- Verilen Metin
***

Merkez Bankası Para Politikası Kurulu (PPK), mevcut konjonktürde finansal istikrara ilişkin risklerin, makro perspektiften bakıldığında kısa vadeli sermaye girişleri kanalıyla artan cari işlemler açığı şeklinde kendini gösterdiğine dikkat çekti.

İç ve dış talebin büyüme hızlarındaki ayrışma ve hızlı kredi genişlemesinin cari açığı artırmasının finansal istikrara ilişkin riskleri de gündeme getirdiğine dikkat çeken PPK, Avrupa ve ABD ekonomilerindeki son gelişmelerin ve alınan kararların söz konusu riskleri daha da artırarak, uygulanan politika bileşiminin gözden geçirilmesine neden olduğunu vurguladı.

Merkez Bankası Aralık Ayı Para Politikası Kurulu Toplantı Özeti"ni yayınladı. Toplantı özetinde Kurul, mevcut konjonktürde finansal istikrara ilişkin riskler, makro perspektiften bakıldığında kısa vadeli sermaye girişleri kanalıyla artan cari işlemler açığı şeklinde kendini gösterdi. İç ve dış talebin büyüme hızlarındaki ayrışma ve hızlı kredi genişlemesi cari açığı artırması, finansal istikrara ilişkin riskleri de gündeme getirdi. Buna ilave olarak, Avrupa ve ABD ekonomilerindeki son gelişmeler ve alınan kararlar finansal istikrara ilişkin söz konusu riskleri daha da artırarak uygulanan politika bileşiminin gözden geçirilmesini gerektirdi.

-KREDİLERİN GENİŞLEME HIZININ CARİ DENGEDEKİ BOZULMAYA KATKI YAPTI-

Dış talebin zayıf olduğu bir dönemde, cari dengedeki bozulmaya yaptığı katkı bakımından kredilerin genişleme hızı ayrı bir önem taşıdı. Dolayısıyla Kurul üyeleri, uygulanan politika bileşiminin amaçlarından birinin kredi artış hızını yavaşlatmak olduğunu vurguladı. Bu doğrultuda, zorunlu karşılık oranlarının aktif bir politika aracı olarak kullanılmasının uygun olacağı belirtildi. Öte yandan, kredilerdeki hızlı artış bankacılık sisteminin aktif ve pasiflerine ilişkin vade uyumsuzluğunu da gündeme getirdi. Dolayısıyla, uygulanan politika bileşiminin bankacılık sisteminin pasif vadesinin uzatılmasını da amaçlaması, finansal istikrara ilişkin riskleri azaltıcı etki yapacak. Bu çerçevede, Türk lirası cinsinden mevduatın vadesinin uzamasını teşvik edecek şekilde zorunlu karşılık oranlarının vadelere göre farklılaştırılmasının, özellikle daha kısa vadeli yükümlülükler için zorunlu karşılık oranlarının artırılmasının ve daha önce zorunlu karşılığa tabi olmayan bazı yükümlülük kalemlerinin zorunlu karşılık kapsamına alınmasının faydalı olacağı değerlendirildi.

***

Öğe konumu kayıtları
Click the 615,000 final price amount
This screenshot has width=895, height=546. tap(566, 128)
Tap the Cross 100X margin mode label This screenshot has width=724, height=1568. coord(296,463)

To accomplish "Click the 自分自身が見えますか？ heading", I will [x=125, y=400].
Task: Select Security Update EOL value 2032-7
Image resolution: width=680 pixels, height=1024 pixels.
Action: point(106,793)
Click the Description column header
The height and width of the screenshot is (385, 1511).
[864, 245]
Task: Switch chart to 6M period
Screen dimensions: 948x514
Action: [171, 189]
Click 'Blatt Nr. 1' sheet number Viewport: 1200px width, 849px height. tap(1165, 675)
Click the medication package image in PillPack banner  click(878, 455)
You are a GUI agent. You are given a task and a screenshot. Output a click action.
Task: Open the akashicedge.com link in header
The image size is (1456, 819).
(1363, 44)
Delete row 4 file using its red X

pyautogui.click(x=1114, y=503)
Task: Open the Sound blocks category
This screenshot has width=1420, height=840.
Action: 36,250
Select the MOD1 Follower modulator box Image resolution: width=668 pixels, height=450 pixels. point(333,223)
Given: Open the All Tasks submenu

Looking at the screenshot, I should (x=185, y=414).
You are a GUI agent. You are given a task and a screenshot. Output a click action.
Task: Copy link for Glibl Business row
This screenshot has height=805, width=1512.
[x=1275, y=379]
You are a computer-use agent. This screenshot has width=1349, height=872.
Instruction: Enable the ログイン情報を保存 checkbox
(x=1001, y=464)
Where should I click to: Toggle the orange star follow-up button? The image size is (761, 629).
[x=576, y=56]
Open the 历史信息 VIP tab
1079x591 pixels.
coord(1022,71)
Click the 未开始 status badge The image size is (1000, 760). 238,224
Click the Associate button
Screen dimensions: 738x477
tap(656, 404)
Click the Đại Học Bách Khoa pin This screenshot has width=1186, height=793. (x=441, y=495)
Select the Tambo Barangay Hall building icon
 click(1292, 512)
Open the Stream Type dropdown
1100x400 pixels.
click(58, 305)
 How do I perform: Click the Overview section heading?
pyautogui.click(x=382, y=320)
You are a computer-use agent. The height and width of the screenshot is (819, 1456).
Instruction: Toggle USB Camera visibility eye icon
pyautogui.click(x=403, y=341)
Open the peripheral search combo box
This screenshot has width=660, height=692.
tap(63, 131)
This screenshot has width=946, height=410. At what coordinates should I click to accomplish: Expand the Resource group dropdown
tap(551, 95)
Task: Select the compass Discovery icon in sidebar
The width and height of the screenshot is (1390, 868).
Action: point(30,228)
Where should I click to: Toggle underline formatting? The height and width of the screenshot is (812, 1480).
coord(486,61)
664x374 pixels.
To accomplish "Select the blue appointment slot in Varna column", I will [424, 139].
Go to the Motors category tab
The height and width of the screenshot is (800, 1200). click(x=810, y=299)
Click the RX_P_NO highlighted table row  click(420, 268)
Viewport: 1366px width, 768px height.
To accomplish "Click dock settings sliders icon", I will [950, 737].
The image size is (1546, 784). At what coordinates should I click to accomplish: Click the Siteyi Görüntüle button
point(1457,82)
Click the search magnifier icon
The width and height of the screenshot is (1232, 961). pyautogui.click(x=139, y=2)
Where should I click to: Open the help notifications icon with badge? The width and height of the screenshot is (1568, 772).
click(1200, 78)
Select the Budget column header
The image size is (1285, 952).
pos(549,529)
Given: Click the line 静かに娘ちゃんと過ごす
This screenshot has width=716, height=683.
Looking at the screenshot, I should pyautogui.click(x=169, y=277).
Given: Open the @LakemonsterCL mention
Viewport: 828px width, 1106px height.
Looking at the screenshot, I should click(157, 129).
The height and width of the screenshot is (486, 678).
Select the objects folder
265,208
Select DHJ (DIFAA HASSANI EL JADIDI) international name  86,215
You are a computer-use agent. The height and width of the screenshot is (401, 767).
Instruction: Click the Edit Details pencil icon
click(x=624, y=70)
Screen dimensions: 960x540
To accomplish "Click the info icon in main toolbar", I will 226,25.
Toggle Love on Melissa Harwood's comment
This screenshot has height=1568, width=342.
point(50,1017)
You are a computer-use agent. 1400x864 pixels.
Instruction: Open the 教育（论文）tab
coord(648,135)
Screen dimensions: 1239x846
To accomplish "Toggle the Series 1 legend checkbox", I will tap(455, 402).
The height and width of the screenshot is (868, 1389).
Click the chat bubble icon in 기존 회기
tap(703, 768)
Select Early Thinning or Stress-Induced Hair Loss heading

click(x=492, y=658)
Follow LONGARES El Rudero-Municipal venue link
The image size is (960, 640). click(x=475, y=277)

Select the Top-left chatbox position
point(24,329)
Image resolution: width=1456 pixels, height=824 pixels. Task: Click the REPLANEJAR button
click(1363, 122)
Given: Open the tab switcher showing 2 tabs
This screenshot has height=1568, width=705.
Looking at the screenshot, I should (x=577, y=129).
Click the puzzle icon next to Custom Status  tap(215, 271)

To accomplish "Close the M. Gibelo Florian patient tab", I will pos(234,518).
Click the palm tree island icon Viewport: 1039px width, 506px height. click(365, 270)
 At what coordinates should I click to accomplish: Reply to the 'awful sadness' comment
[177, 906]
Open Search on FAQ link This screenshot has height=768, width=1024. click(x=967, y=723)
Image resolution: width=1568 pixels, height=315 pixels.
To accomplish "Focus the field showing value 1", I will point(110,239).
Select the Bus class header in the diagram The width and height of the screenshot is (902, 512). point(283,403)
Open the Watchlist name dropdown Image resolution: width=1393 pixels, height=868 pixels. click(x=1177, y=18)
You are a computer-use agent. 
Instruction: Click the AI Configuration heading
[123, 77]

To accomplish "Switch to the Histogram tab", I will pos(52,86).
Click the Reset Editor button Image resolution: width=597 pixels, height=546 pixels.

***

- Yapılacak İşlemler
**1.** Para politikası metninde "Merkez Bankası Para" ifadesinden başlayıp "gösterdiğine dikkat çekti." ifadesine kadar (bu ifade dahil) uzanan bölümü aynen yineleyiniz.
**2.** Kayıtlarda "Given: Click the line 静かに娘ちゃんと過ごす" ifadesini içeren satırdan "The image size is (960, 640)." ifadesini içeren satıra kadar (bu satır dahil) olan satırları, boş satırları atlayarak "Sıra No" ve "Kayıt Satırı" sütunlarından oluşan bir Markdown tablosuna dönüştürünüz.

- Alıştırma Çözümleri
**1.**
Merkez Bankası Para Politikası Kurulu (PPK), mevcut konjonktürde finansal istikrara ilişkin risklerin, makro perspektiften bakıldığında kısa vadeli sermaye girişleri kanalıyla artan cari işlemler açığı şeklinde kendini gösterdiğine dikkat çekti.

**2.**
| Sıra No | Kayıt Satırı |
|---|---|
| 1 | Given: Click the line 静かに娘ちゃんと過ごす |
| 2 | This screenshot has width=716, height=683. |
| 3 | Looking at the screenshot, I should pyautogui.click(x=169, y=277). |
| 4 | Given: Open the @LakemonsterCL mention |
| 5 | Viewport: 828px width, 1106px height. |
| 6 | Looking at the screenshot, I should click(157, 129). |
| 7 | The height and width of the screenshot is (486, 678). |
| 8 | Select the objects folder |
| 9 | 265,208 |
| 10 | Select DHJ (DIFAA HASSANI EL JADIDI) international name  86,215 |
| 11 | You are a computer-use agent. The height and width of the screenshot is (401, 767). |
| 12 | Instruction: Click the Edit Details pencil icon |
| 13 | click(x=624, y=70) |
| 14 | Screen dimensions: 960x540 |
| 15 | To accomplish "Click the info icon in main toolbar", I will 226,25. |
| 16 | Toggle Love on Melissa Harwood's comment |
| 17 | This screenshot has height=1568, width=342. |
| 18 | point(50,1017) |
| 19 | You are a computer-use agent. 1400x864 pixels. |
| 20 | Instruction: Open the 教育（论文）tab |
| 21 | coord(648,135) |
| 22 | Screen dimensions: 1239x846 |
| 23 | To accomplish "Toggle the Series 1 legend checkbox", I will tap(455, 402). |
| 24 | The height and width of the screenshot is (868, 1389). |
| 25 | Click the chat bubble icon in 기존 회기 |
| 26 | tap(703, 768) |
| 27 | Select Early Thinning or Stress-Induced Hair Loss heading |
| 28 | click(x=492, y=658) |
| 29 | Follow LONGARES El Rudero-Municipal venue link |
| 30 | The image size is (960, 640). click(x=475, y=277) |